** DATA PROVIDED follows **

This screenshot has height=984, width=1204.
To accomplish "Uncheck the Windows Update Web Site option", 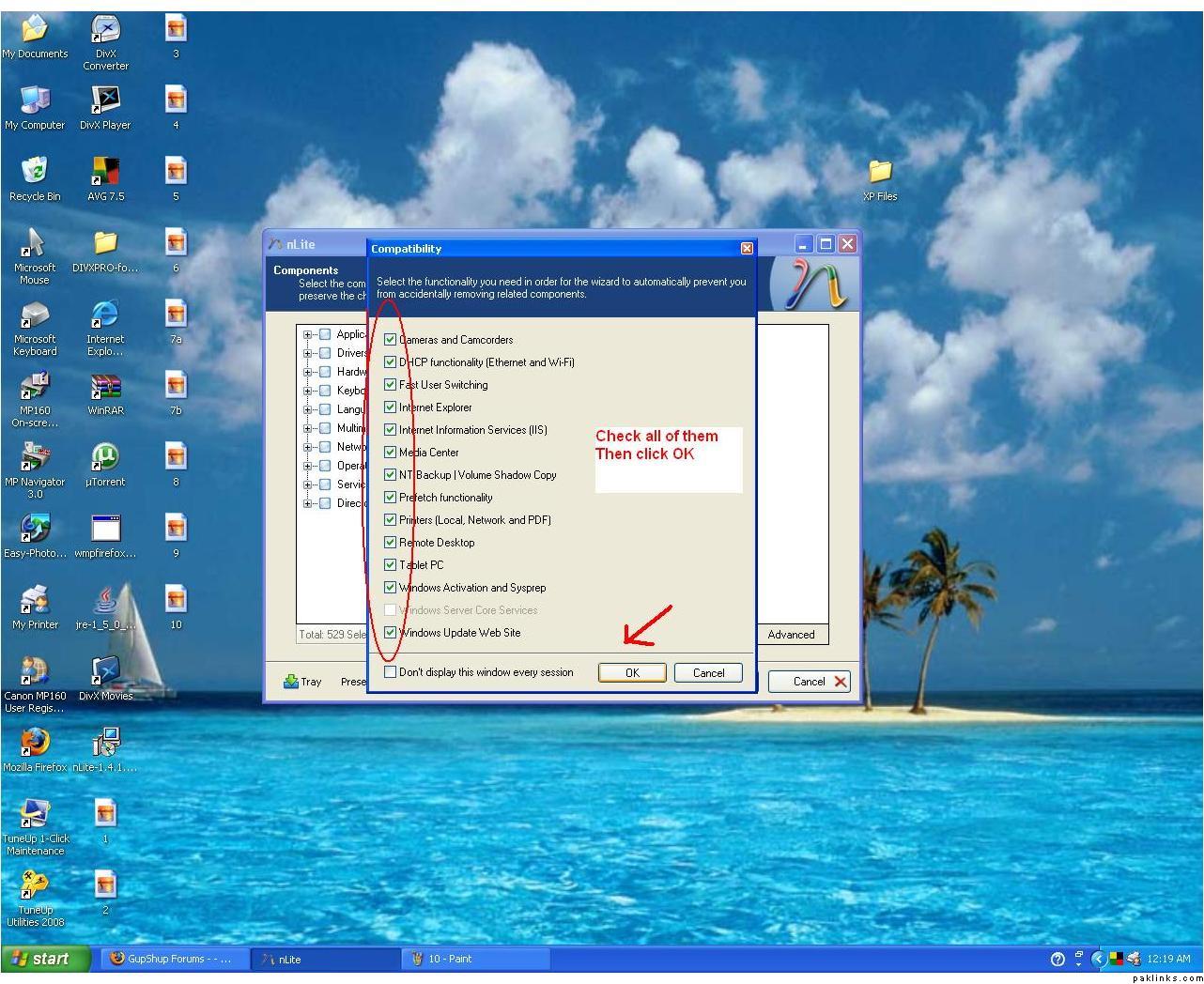I will [391, 633].
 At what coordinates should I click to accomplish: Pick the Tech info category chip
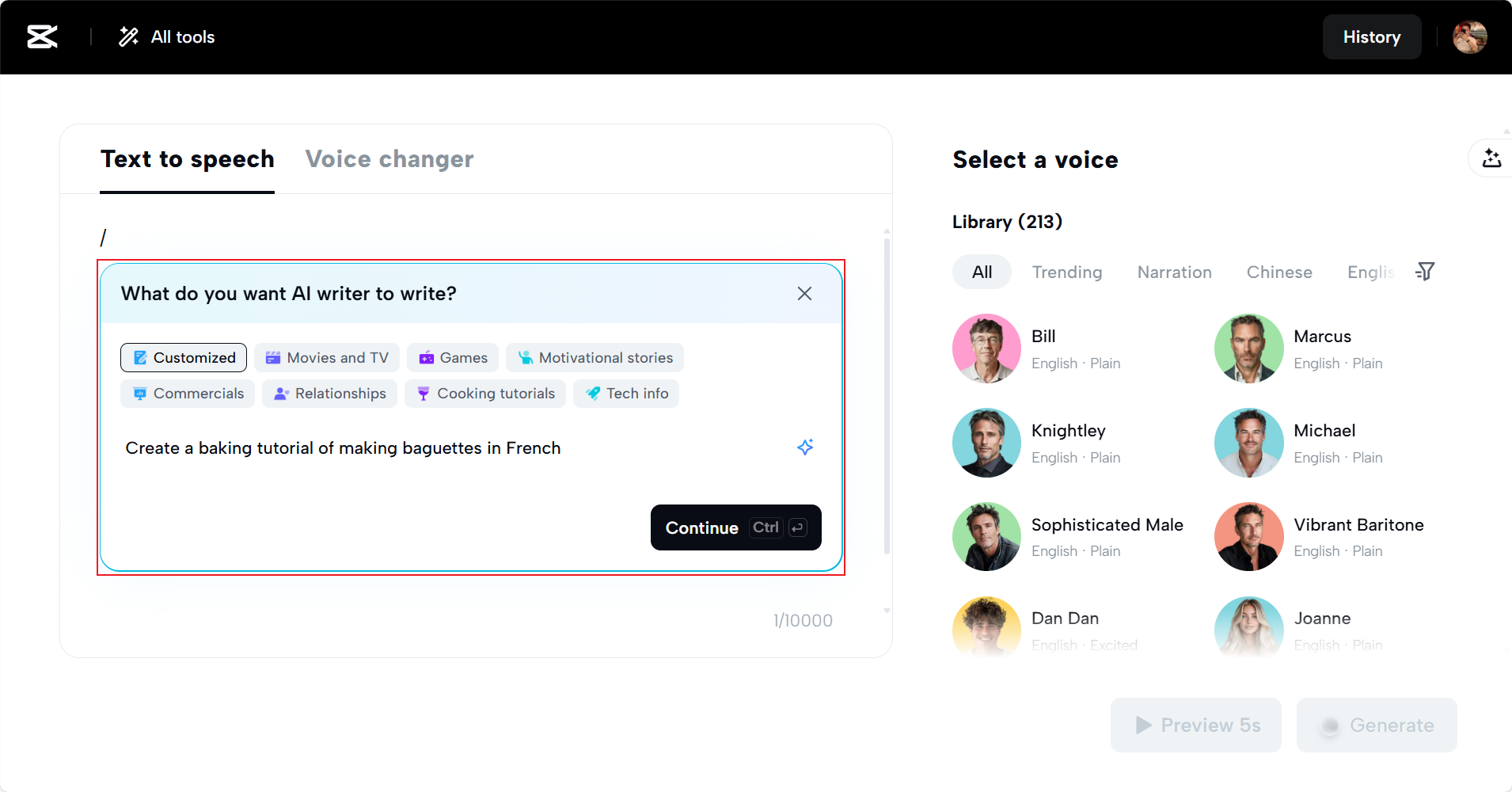tap(626, 394)
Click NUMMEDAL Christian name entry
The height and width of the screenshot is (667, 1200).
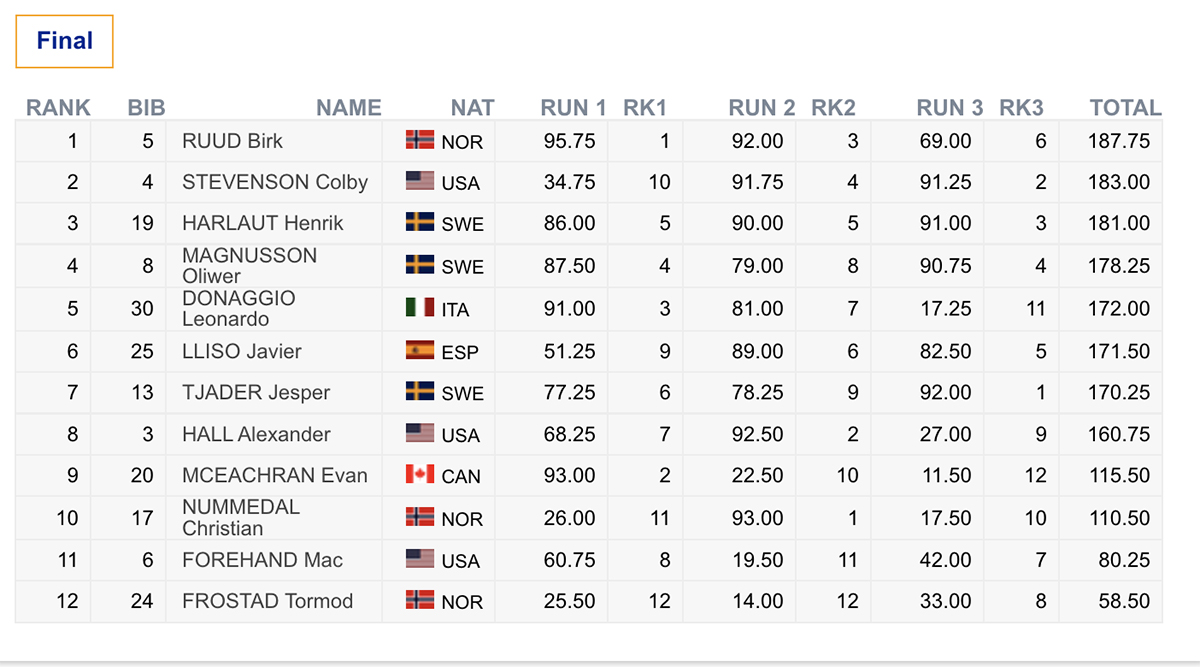[x=241, y=517]
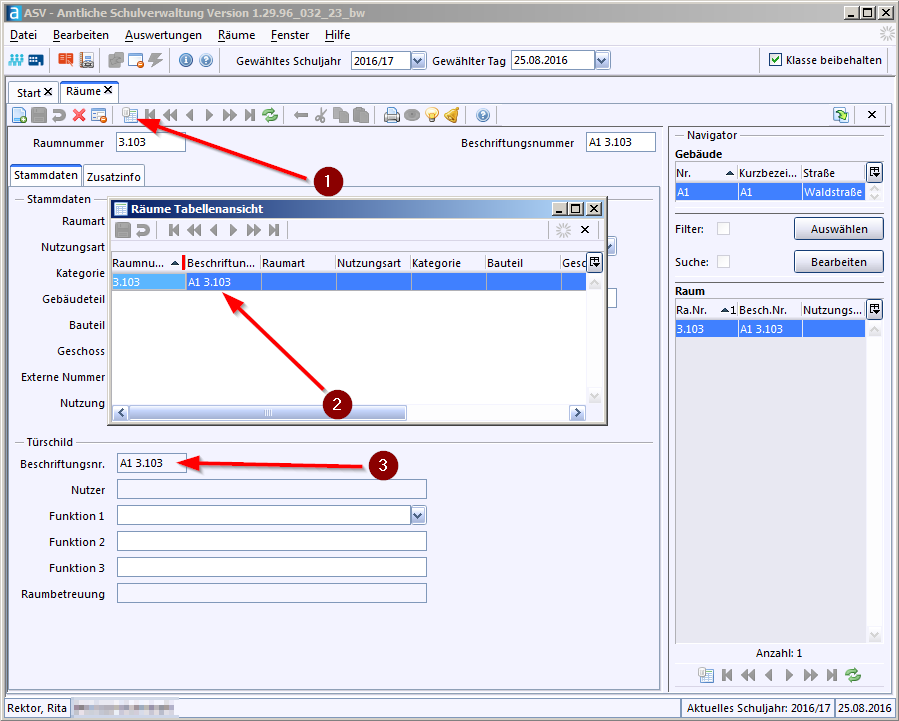Enable the Filter checkbox in the Navigator

[723, 229]
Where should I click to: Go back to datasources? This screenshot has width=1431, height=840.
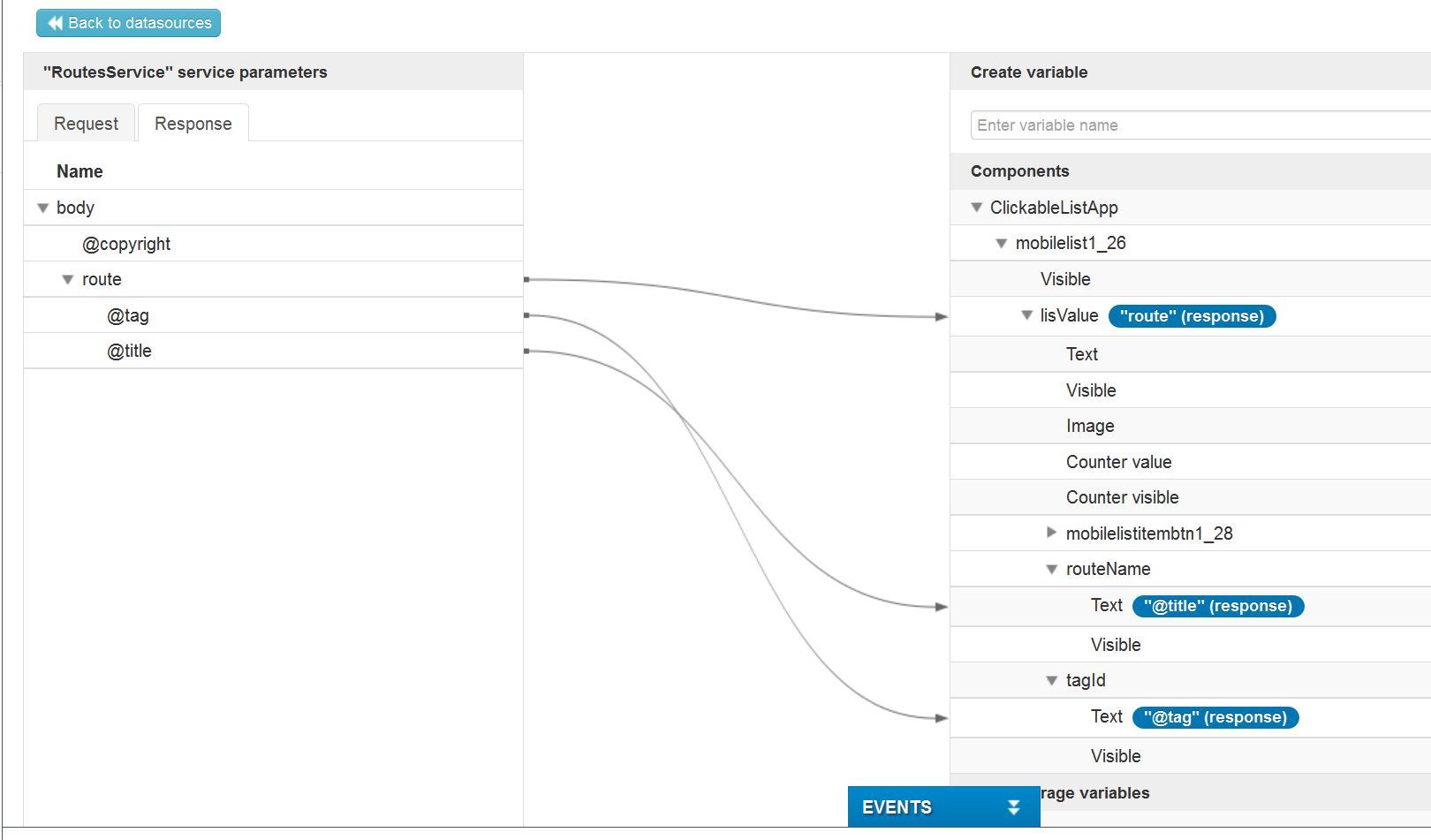[x=129, y=23]
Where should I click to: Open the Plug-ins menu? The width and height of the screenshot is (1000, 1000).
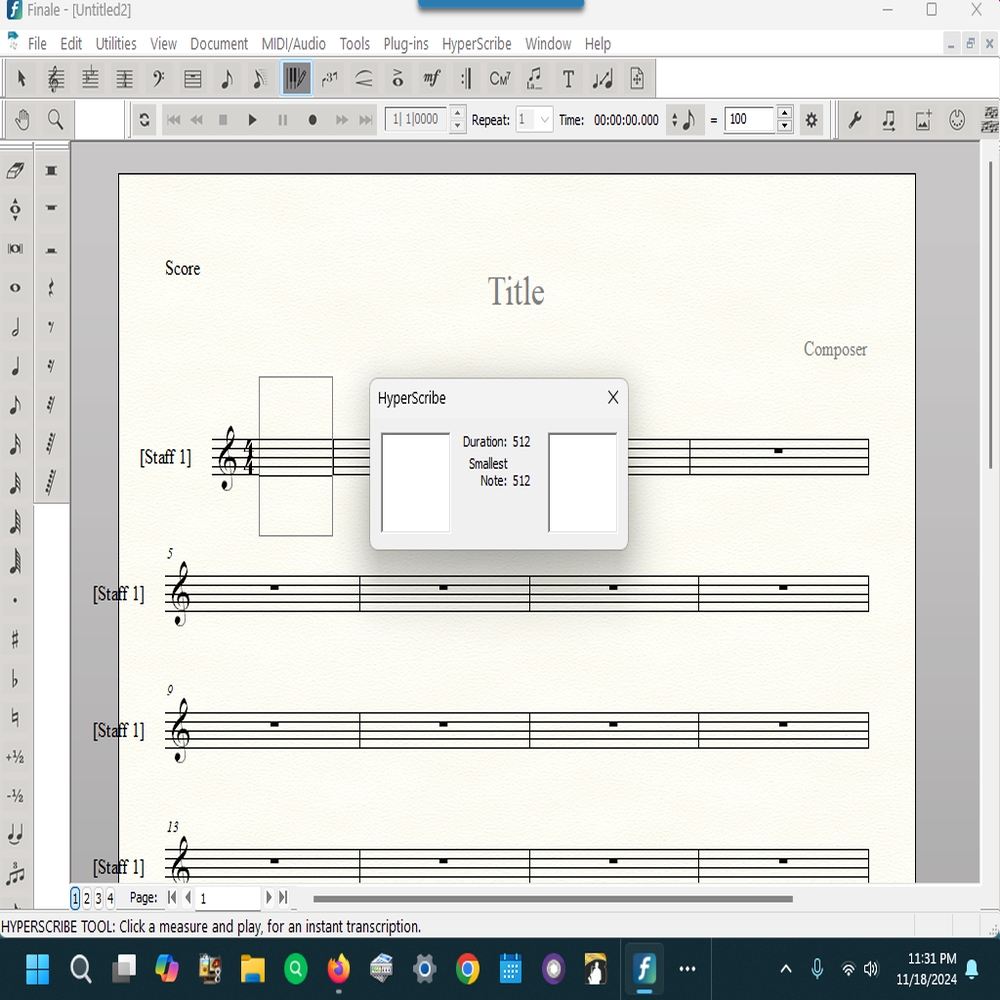[406, 44]
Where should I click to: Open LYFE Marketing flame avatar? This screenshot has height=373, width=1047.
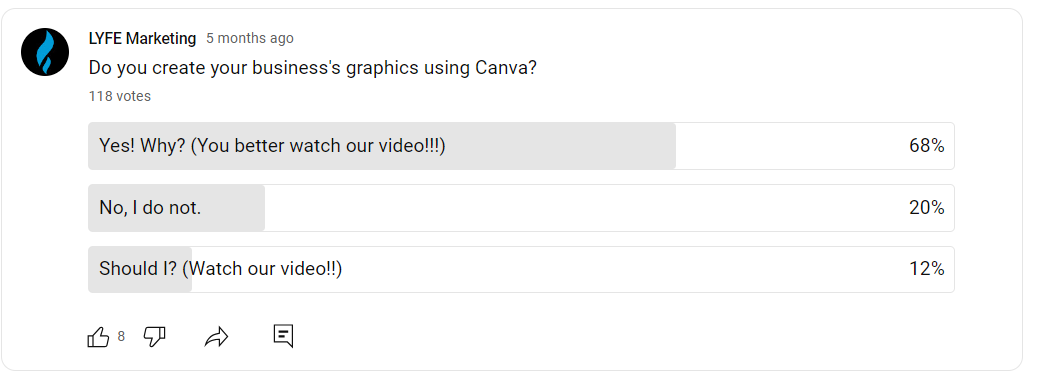click(x=45, y=52)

** End of DATA PROVIDED **

## DIRECTIONS FOR THIS TASK
Please transcribe, with no additions, the lines starting at the one that contains "Where should I click to: Open the" and running through the last line of the entries, inclusive. Leave the pictures out.

## ANSWER BELOW
Where should I click to: Open the Plug-ins menu? The width and height of the screenshot is (1000, 1000).
[406, 44]
Where should I click to: Open LYFE Marketing flame avatar? This screenshot has height=373, width=1047.
click(x=45, y=52)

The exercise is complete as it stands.